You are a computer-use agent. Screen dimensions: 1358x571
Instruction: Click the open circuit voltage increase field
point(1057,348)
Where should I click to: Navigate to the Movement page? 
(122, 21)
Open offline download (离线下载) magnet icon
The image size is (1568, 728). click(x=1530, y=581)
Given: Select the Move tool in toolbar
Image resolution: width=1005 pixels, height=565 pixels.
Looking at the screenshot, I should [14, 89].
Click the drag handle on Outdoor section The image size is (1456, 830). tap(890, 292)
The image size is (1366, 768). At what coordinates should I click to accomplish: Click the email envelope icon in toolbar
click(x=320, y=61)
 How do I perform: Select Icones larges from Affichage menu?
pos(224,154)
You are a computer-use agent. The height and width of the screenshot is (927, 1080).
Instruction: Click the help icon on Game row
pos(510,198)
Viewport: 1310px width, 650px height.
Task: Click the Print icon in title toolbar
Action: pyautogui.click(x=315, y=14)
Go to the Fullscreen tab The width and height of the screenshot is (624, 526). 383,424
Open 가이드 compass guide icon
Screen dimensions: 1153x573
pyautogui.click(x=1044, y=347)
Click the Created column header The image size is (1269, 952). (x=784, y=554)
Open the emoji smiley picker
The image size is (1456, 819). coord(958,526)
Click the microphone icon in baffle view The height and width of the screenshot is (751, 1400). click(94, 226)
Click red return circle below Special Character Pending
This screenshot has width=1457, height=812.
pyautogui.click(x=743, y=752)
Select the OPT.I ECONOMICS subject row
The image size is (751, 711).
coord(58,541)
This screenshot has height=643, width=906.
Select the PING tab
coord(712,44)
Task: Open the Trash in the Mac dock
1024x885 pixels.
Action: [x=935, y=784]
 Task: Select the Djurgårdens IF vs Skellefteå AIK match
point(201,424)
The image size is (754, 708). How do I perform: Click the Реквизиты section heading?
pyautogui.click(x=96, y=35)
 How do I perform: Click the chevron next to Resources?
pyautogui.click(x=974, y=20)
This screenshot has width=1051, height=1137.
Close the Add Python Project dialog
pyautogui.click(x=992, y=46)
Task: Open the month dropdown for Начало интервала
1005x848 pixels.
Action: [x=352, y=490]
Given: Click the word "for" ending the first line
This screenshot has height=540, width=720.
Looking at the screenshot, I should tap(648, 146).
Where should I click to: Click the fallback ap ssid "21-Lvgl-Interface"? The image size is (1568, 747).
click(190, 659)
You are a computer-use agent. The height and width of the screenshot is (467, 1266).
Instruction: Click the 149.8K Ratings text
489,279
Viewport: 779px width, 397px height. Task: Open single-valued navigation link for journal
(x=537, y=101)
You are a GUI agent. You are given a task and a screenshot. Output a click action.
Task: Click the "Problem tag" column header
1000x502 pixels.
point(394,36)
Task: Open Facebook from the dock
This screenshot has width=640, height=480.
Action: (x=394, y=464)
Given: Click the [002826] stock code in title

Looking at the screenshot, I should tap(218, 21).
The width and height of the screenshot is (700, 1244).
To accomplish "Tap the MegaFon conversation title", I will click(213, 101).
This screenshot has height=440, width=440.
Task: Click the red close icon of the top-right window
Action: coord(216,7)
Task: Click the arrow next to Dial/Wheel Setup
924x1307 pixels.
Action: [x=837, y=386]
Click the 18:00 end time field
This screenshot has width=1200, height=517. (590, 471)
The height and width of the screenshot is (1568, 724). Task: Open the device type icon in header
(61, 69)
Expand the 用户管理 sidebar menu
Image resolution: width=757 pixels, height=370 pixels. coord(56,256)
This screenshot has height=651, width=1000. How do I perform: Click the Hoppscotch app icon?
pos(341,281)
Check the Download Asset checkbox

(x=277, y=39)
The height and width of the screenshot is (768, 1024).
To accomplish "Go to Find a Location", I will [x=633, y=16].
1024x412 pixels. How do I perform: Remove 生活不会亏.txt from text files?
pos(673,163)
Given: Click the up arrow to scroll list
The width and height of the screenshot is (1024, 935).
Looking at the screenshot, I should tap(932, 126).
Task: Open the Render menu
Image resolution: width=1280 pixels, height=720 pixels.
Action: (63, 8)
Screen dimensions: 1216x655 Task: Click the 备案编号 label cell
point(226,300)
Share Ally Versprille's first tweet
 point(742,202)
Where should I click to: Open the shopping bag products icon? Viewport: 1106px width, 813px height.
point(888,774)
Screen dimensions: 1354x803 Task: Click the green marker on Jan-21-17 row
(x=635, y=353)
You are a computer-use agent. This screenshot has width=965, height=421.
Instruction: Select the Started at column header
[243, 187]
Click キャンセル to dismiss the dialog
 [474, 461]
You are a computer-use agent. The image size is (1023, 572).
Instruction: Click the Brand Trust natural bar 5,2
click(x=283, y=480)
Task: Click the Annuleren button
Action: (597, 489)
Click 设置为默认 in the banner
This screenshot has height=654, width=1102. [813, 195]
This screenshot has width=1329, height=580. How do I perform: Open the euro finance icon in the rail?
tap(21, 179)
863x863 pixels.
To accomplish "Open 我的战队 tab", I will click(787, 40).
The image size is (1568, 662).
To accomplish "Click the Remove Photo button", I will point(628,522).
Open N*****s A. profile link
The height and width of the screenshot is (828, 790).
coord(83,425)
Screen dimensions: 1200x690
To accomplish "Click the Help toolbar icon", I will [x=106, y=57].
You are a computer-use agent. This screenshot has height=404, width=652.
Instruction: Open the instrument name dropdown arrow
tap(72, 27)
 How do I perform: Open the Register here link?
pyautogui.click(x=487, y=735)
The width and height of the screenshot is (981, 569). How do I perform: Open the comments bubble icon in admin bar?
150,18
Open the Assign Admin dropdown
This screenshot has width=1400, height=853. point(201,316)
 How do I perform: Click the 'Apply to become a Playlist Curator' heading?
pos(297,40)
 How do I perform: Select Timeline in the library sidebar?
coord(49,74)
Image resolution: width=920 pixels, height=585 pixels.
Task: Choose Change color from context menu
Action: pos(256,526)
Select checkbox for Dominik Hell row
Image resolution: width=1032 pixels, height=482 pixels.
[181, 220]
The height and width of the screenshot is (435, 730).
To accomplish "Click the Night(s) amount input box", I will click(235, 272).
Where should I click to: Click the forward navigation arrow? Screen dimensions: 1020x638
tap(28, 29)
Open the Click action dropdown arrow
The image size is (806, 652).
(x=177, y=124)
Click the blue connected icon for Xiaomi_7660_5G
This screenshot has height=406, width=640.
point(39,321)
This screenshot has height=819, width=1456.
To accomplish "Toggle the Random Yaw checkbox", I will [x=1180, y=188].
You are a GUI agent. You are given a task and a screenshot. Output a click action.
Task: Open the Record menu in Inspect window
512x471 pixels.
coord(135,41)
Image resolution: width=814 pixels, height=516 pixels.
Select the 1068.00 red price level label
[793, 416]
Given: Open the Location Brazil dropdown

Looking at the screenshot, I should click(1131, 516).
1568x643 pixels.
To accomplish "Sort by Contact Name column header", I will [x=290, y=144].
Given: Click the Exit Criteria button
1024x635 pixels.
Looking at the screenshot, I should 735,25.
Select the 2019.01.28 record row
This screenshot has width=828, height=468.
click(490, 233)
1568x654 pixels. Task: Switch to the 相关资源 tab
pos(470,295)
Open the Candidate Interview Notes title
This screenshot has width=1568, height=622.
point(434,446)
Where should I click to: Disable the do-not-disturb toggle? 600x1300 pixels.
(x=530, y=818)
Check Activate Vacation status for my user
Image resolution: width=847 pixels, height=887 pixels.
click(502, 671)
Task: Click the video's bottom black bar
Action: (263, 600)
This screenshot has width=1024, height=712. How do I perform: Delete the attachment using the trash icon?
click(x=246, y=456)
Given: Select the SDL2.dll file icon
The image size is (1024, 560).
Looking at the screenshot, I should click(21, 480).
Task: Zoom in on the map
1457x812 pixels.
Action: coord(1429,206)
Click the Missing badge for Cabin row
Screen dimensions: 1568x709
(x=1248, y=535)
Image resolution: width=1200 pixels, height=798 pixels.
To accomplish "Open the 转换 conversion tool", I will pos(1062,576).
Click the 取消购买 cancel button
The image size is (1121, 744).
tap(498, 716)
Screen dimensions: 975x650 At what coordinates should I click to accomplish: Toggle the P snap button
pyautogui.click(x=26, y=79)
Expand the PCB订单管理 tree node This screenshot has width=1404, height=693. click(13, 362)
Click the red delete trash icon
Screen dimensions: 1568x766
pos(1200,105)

EXERCISE INSTRUCTIONS: Please, from the material above, copy only the lines from the line with "863x863 pixels." up to and including the line with "Open N*****s A. profile link", exactly as written.

SOLUTION:
863x863 pixels.
To accomplish "Open 我的战队 tab", I will click(787, 40).
The image size is (1568, 662).
To accomplish "Click the Remove Photo button", I will point(628,522).
Open N*****s A. profile link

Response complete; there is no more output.